Projected Increase in Demand for Steel & Value Added Steel Products in 2023
A Hopeful Outlook for South African Steel in African Mining Projects
Engineering News has reported a projected increase in demand for South African value added steel products in mining projects across Africa amid poor service delivery and high transport costs from China, as well as rising political tension between China and Australia.
Adding to this, Bloomberg reports that China will again cut annual crude steel production in 2023, marking the third year in a row that the government has mandated reduced output in order to rein in carbon emissions.
As a result of difficulties with China, Australia-based mine owners are sourcing new suppliers and creating opportunities for local suppliers to meet this demand as well as demand from Africa says export trade promotion agency International Steel Fabricators (ISF) CEO Neels van Niekerk.
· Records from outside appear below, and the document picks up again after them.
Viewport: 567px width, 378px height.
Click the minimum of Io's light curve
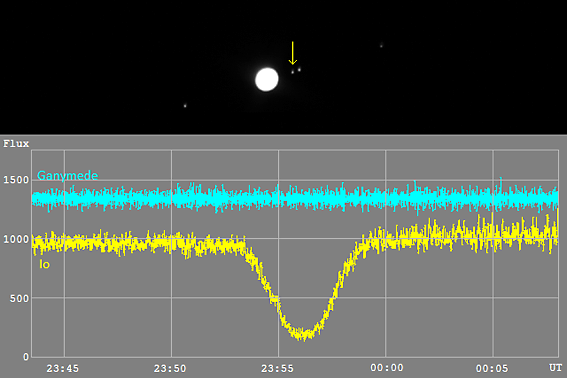pos(303,335)
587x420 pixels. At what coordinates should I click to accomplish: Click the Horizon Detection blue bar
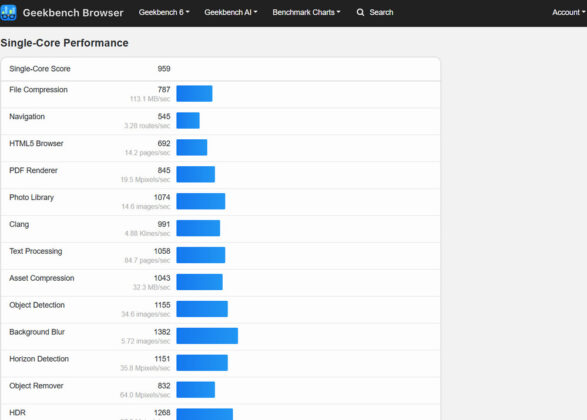[x=202, y=363]
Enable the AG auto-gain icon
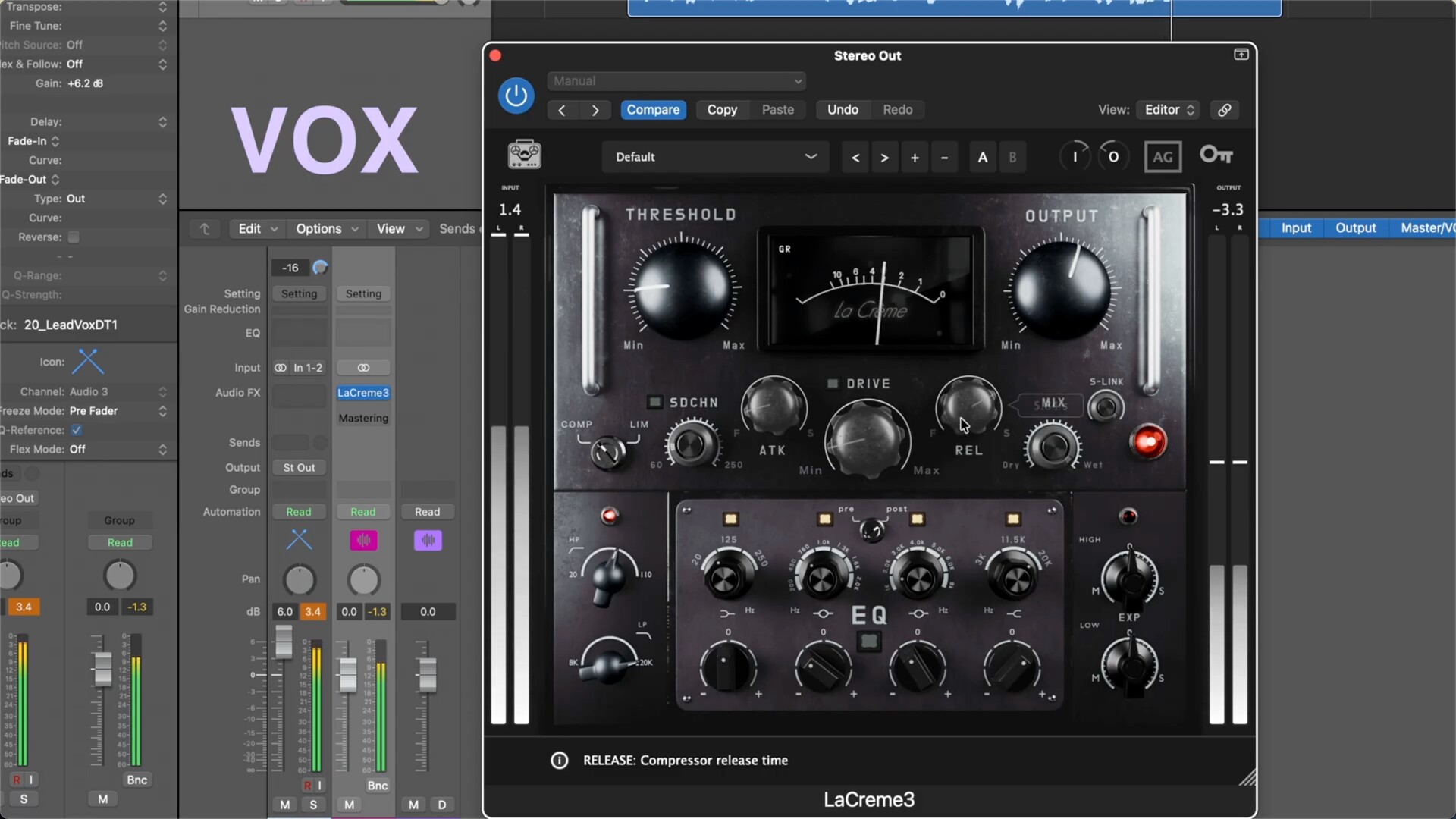Image resolution: width=1456 pixels, height=819 pixels. [1163, 156]
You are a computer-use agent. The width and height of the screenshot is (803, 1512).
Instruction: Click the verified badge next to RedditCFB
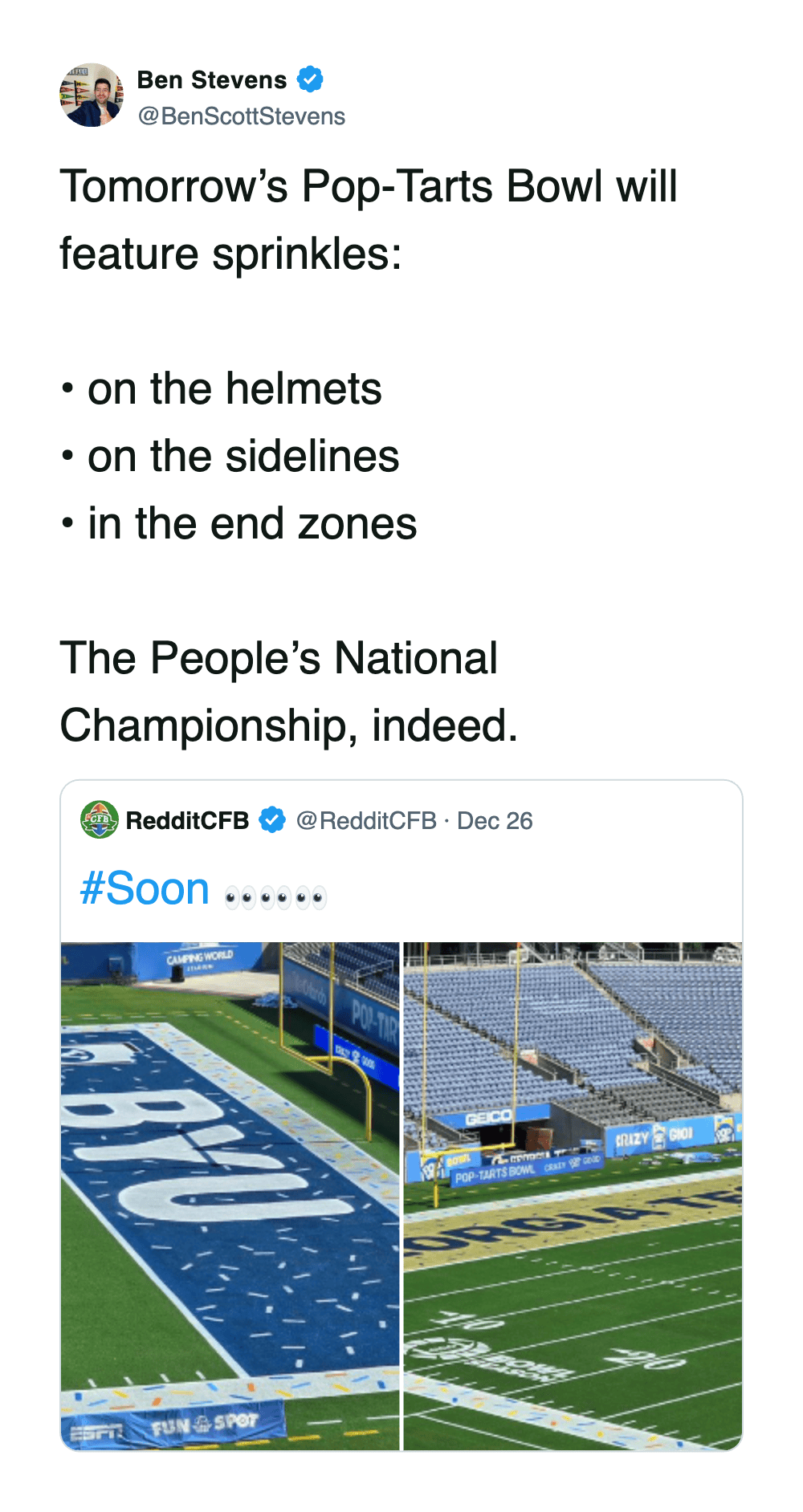[x=273, y=819]
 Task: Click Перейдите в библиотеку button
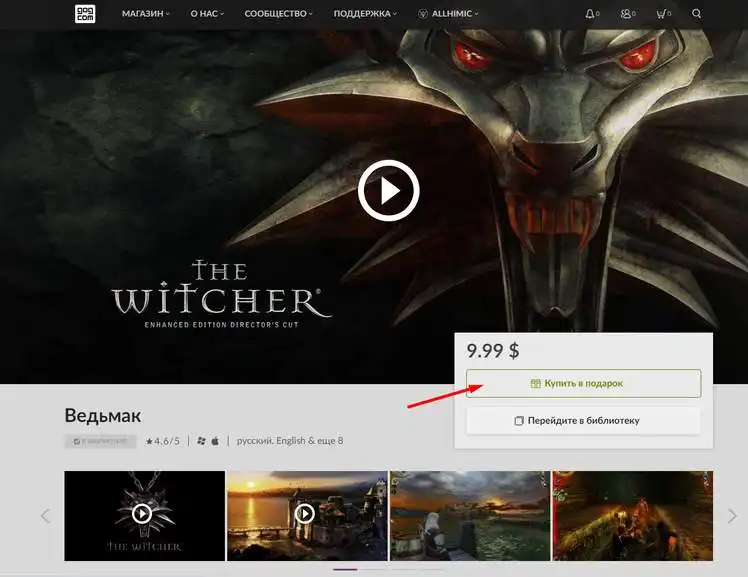[x=583, y=421]
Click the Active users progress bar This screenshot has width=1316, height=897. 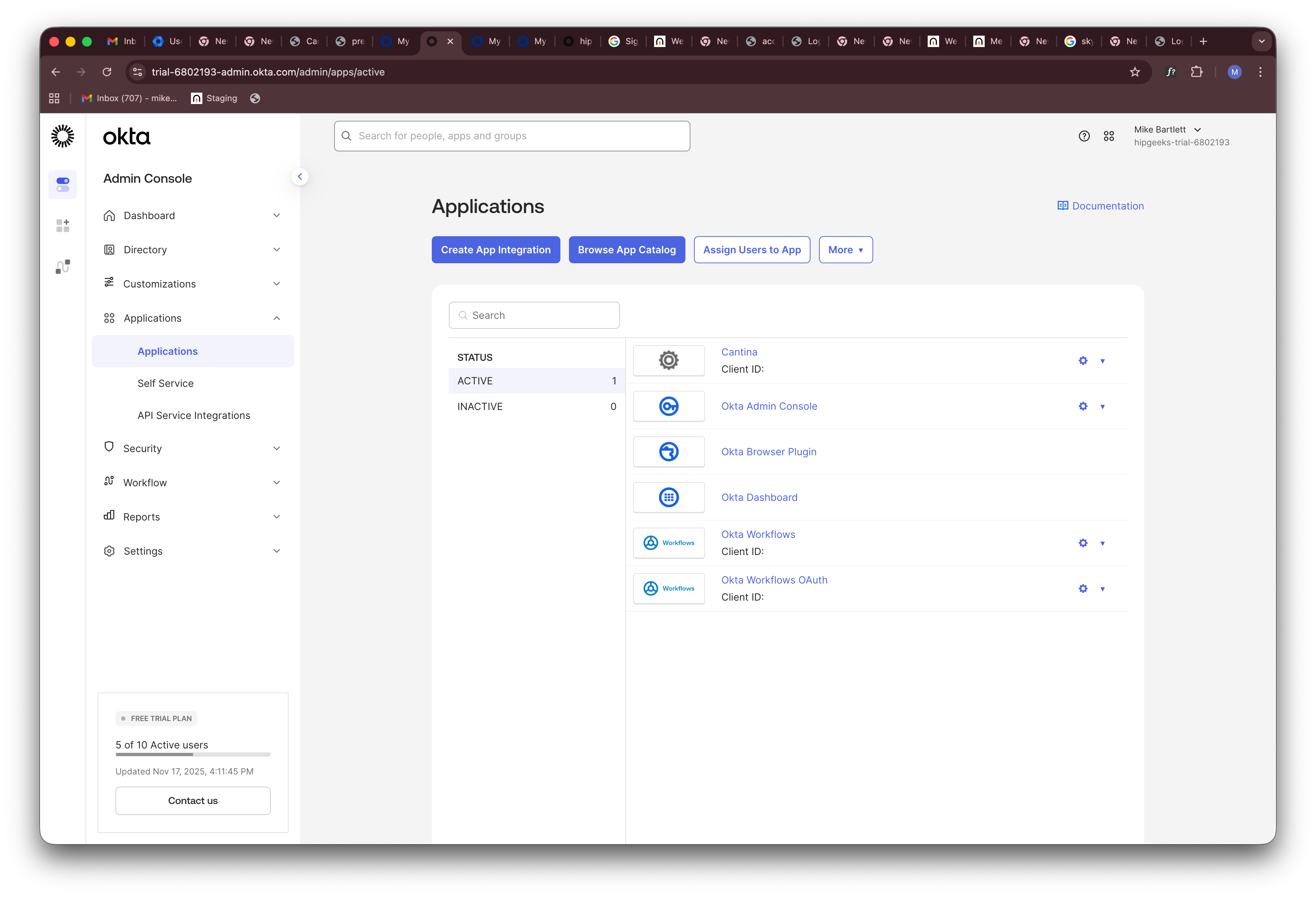click(x=192, y=754)
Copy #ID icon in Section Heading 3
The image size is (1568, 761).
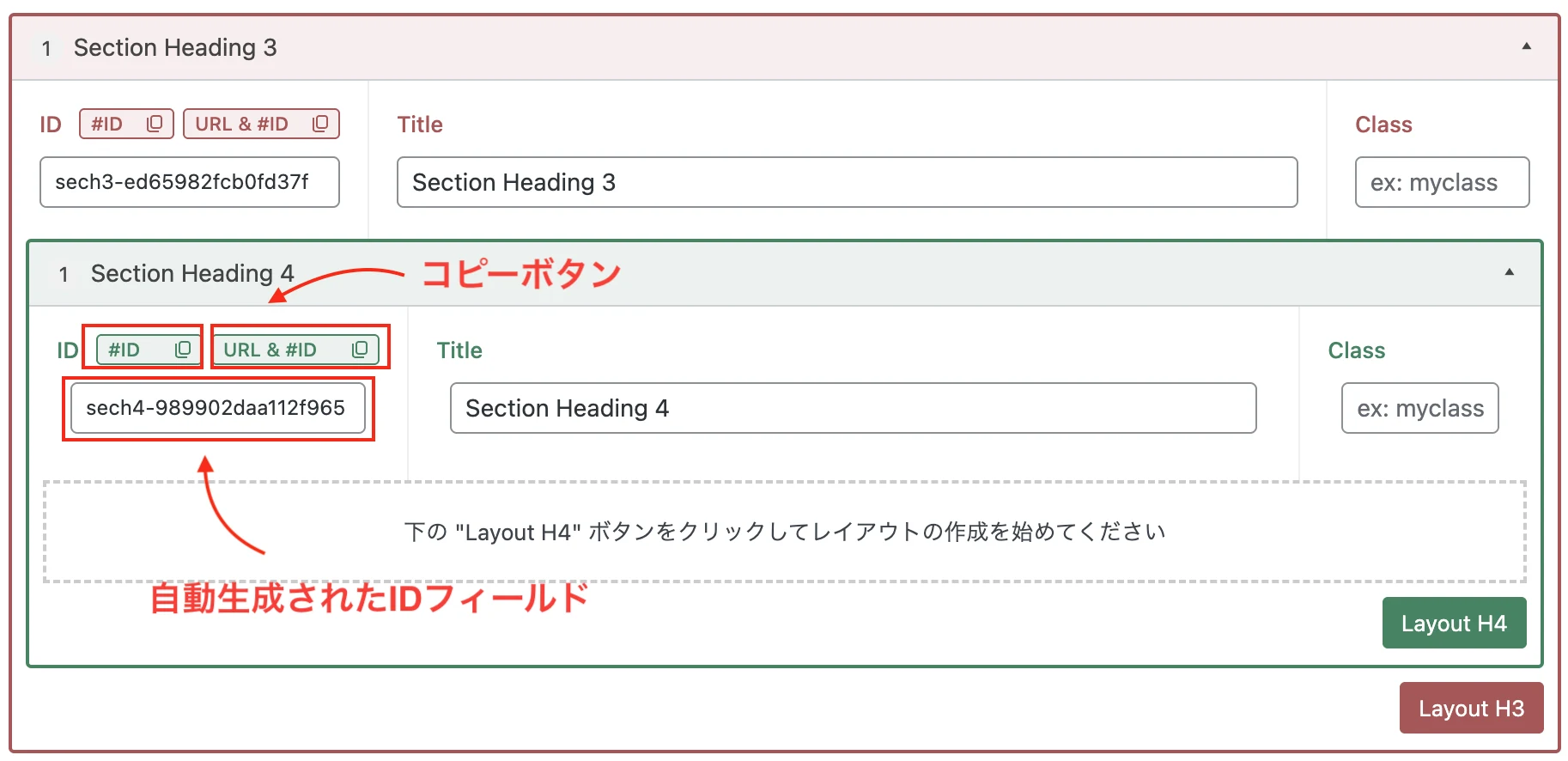[x=155, y=124]
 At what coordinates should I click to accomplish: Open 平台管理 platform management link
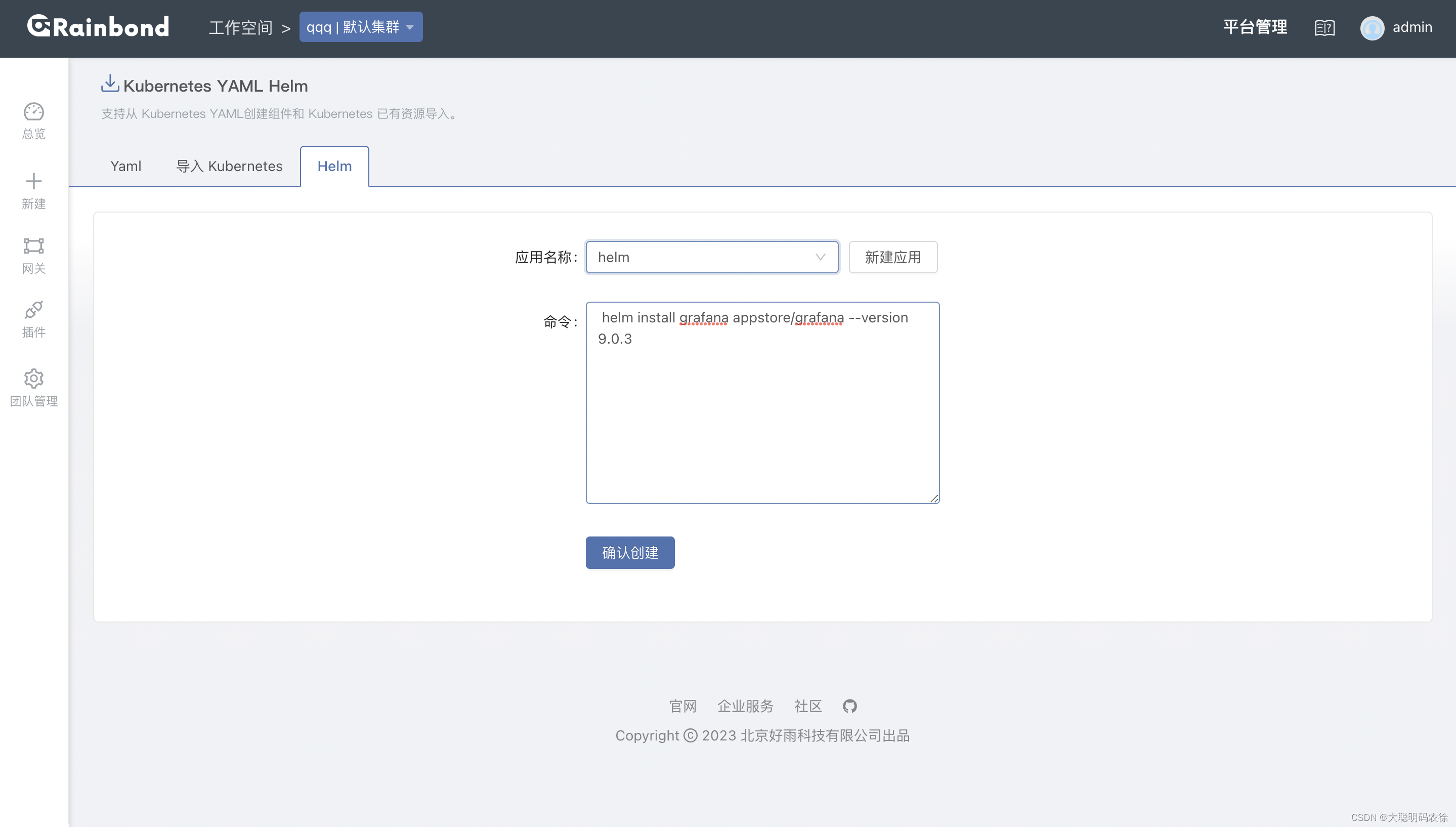click(1255, 27)
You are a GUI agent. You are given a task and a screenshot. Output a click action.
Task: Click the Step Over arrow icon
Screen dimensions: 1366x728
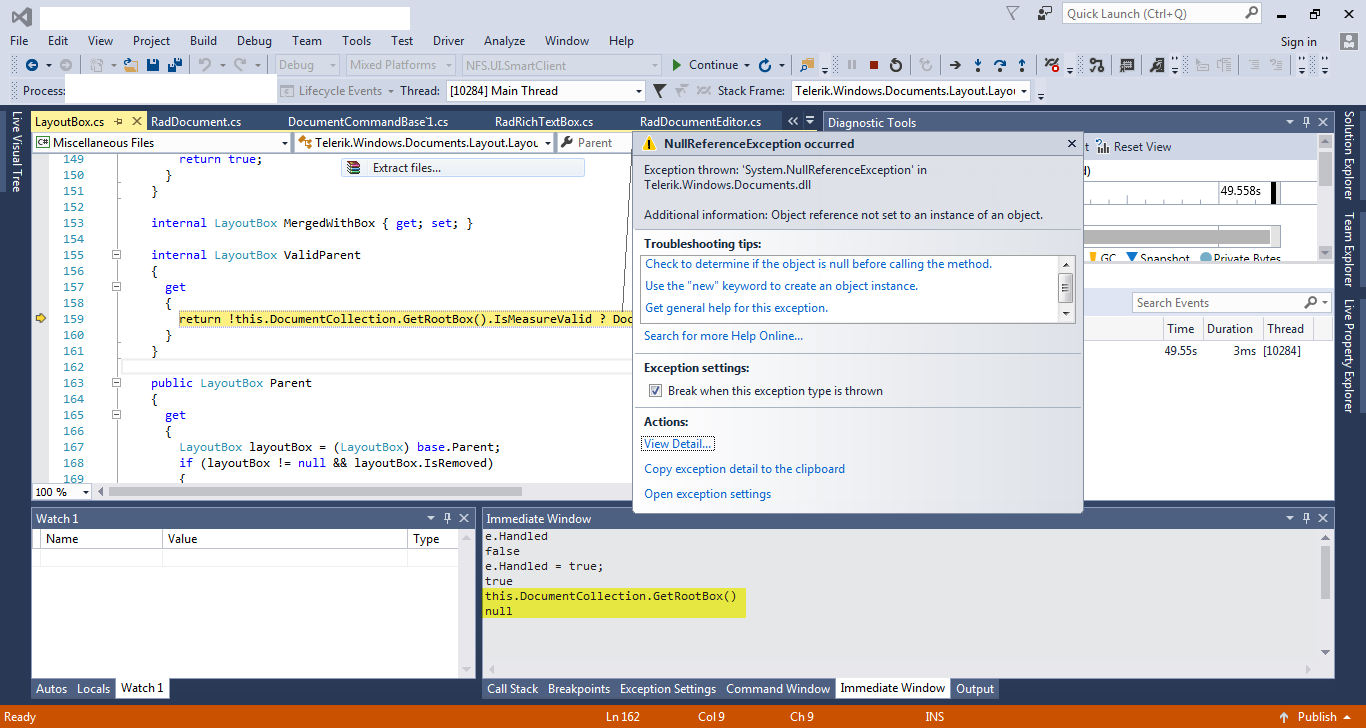pyautogui.click(x=1000, y=65)
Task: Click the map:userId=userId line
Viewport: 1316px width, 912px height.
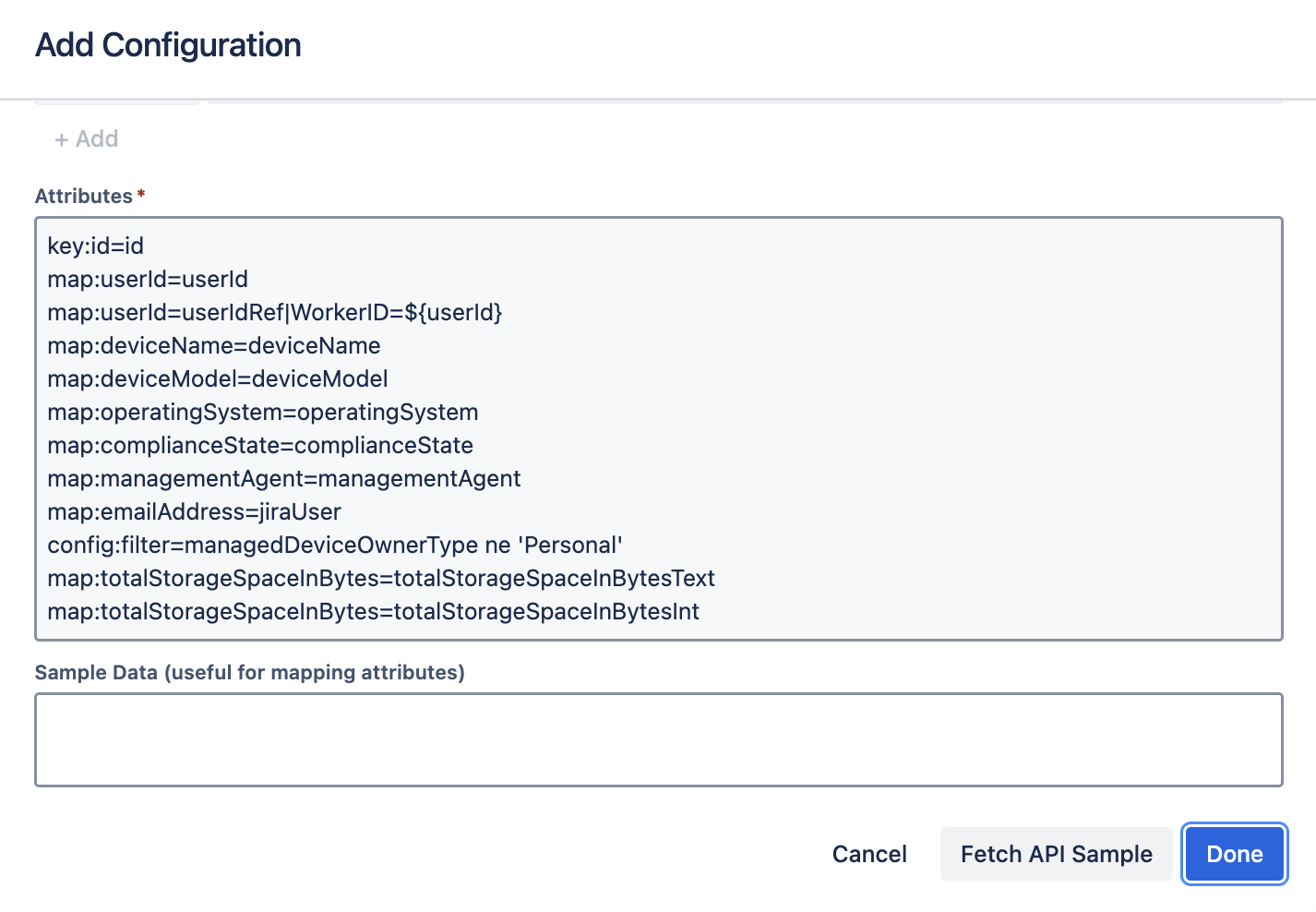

Customs data shows a total of 73 484 tons of primary steel products exported by South Africa during December 2022. A decline of 41,4% and 35,7% compared to December 2021 and 2019 respectively. Annual 2022 exports declined by 3,2% and 43,2% compared to the same period in 2021 and 2019 respectively. During 2022, the share of exported primary steel product was as follows: flat products (46,6%), section and bar (26,2%), intermediate products, (21,3%), wire (5,5%), and rail (0,3%).
South Africa exported approximately 867 000 tons of steel to African countries in 2022. Exports were mostly destined to sub-Saharan African countries.
However Van Niekerk tells Engineering News that demand for locally-produced steel structures is expected to surge before the end of the year. “Local suppliers need to bring their offering to the attention of the identified potential clients wherever they are situated to access these opportunities,” enthuses Van Niekerk.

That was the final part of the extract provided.